TEXTE À ANALYSER:
───

Tu as aussi celui-ci avec un interrupteur… https://www.amazon.fr/Inateck-Boîtier-externe-Compatible-Windows/dp/B00DW374W4?th=1

J'utilise aussi ce modèle-là… https://www.amazon.fr/Optimisé-compatible-Inateck-Boîtier-externe/dp/B00KW4T69A …pas de vis à installer, on glisse le SSD et on ferme.


----------



## xavax (18 Janvier 2018)

j'essaye de commander la nappe, mais je ne la trouve pas sur le store européen https://fr.ifixit.com/Store/Mac/MacBook-Pro-13-Inch-Unibody-Hard-Drive-Bracket/IF163-010-2 je peux commander sur ce store la quand meme ?


----------



## Locke (18 Janvier 2018)

xavax a dit:


> MacBook Pro (13-inch, Mid 2012)


Ce serait donc ce modèle là… https://everymac.com/systems/apple/...re-i5-2.5-13-mid-2012-unibody-usb3-specs.html

Si tu vas sur le site de chez MacWay, on trouve ceci… https://www.macway.com/fr/product/1...ple-macbook-pro-13-821-1480-a-2012-a1278.html …attention, ne t'emballe pas, il va falloir impérativement que tu téléphones et que l'on te confirme que cette nappe est bien compatible avec ton modèle. Sinon, on te donnera la bonne référence et le prix qui peut passer du simple au double, voir le triple. Eh oui, ce type de nappe SATA n'est pas bon marché.


----------



## xavax (18 Janvier 2018)

je vais essayer d'acheter sur le store US ifixit non ?


----------



## Locke (18 Janvier 2018)

xavax a dit:


> je vais essayer d'acheter sur le store US ifixit non ?


Essaye chez MacWay, beaucoup de membres passent par ce site que l'on connait depuis très longtemps.


----------

───

EXTRAIT DE DONNÉES:
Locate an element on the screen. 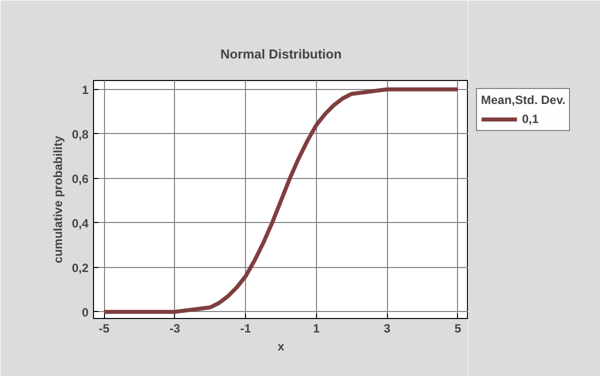  y-tick-label: 0 is located at coordinates (86, 312).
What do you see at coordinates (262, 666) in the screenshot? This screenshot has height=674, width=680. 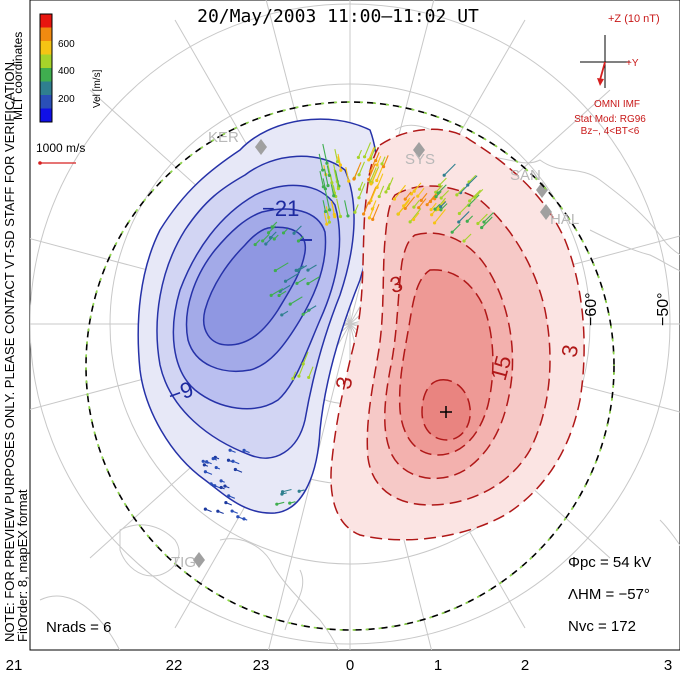 I see `mlt-label-23: 23` at bounding box center [262, 666].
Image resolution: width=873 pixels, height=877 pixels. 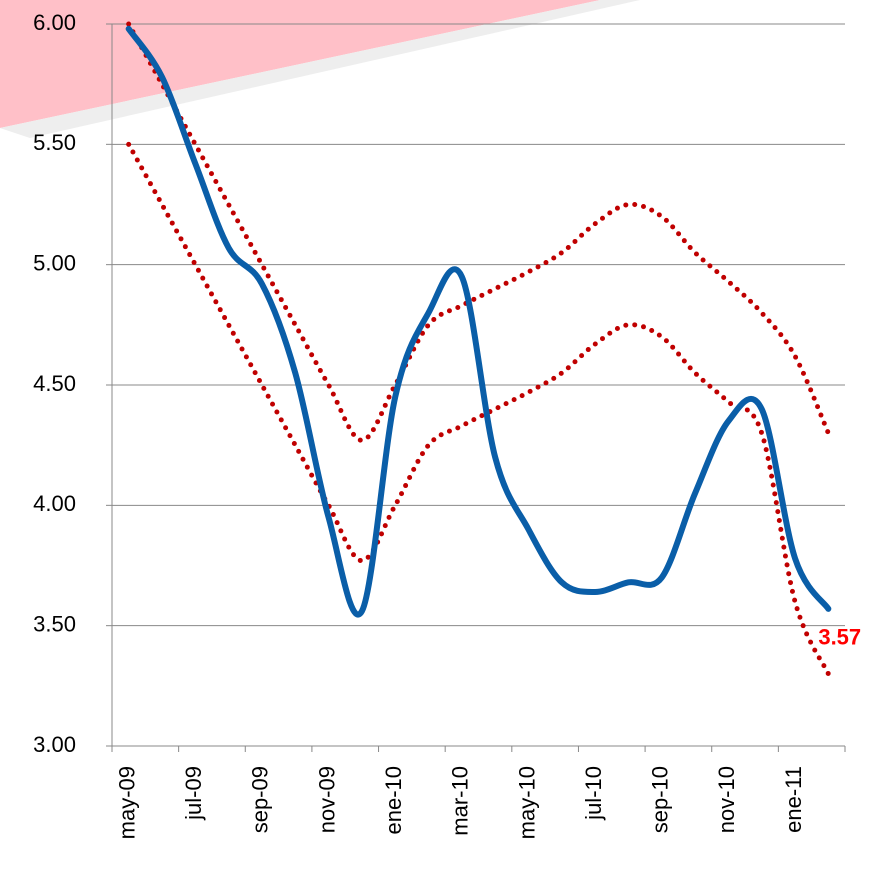 What do you see at coordinates (54, 142) in the screenshot?
I see `y-tick-label: 5.50` at bounding box center [54, 142].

───

CONSIGNE:
Recopiez mot pour mot le passage de la discussion sur la nappe SATA qui va de "J'utilise aussi ce" à "et on ferme.". Ces données ne viennent pas de la même source que la discussion.

VOTRE RÉPONSE:
J'utilise aussi ce modèle-là… https://www.amazon.fr/Optimisé-compatible-Inateck-Boîtier-externe/dp/B00KW4T69A …pas de vis à installer, on glisse le SSD et on ferme.